Cliffwater LLC’s Corporate Lending Fund finding itself under a mountain of redemption requests would usually sound like industry jargon. But when the fund limits those requests and still sees its stock fall, it’s time to take notice.
The Cliffwater Corporate Lending Fund (CCLFX) reported that in Q2 2026, redemption requests reached a whopping 17%. That’s up from 14% in the first quarter. To put that in everyday terms, it’s like a diner where everyone wants a slice of the pie, but the chef slices just one-third of it. They fulfilled only about a third under their 5% repurchase cap, leaving some investors with just crumbs.
A Bumpy Ride
This news wasn’t just upsetting for CCLFX; the impact rippled across the stock market.

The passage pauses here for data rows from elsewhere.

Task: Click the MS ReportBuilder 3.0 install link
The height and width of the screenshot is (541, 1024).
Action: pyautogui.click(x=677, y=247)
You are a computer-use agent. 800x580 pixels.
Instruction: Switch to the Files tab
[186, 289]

Major alternative asset managers such as Blackstone, KKR, and Blue Owl saw their stocks drop by 3-5% on June 3. It’s as if the market collectively shivered, worrying about what these increased redemptions might mean for the entire private credit sector.

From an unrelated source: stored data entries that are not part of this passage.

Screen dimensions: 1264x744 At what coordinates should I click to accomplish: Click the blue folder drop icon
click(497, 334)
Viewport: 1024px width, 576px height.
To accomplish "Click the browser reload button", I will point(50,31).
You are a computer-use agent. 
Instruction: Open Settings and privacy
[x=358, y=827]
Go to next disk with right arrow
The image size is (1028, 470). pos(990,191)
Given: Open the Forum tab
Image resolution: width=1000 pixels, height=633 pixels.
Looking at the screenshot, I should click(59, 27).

The private credit market is often viewed as a haven in times of traditional investment volatility. However, events like this highlight its fragility. With Cliffwater’s fund holding roughly $31.3 billion in net assets as of April 30, 2026, a 17% redemption request isn’t pocket change. Investors aren’t thrilled about potential liquidity constraints and the overall stability of this estimated $1.8 trillion market.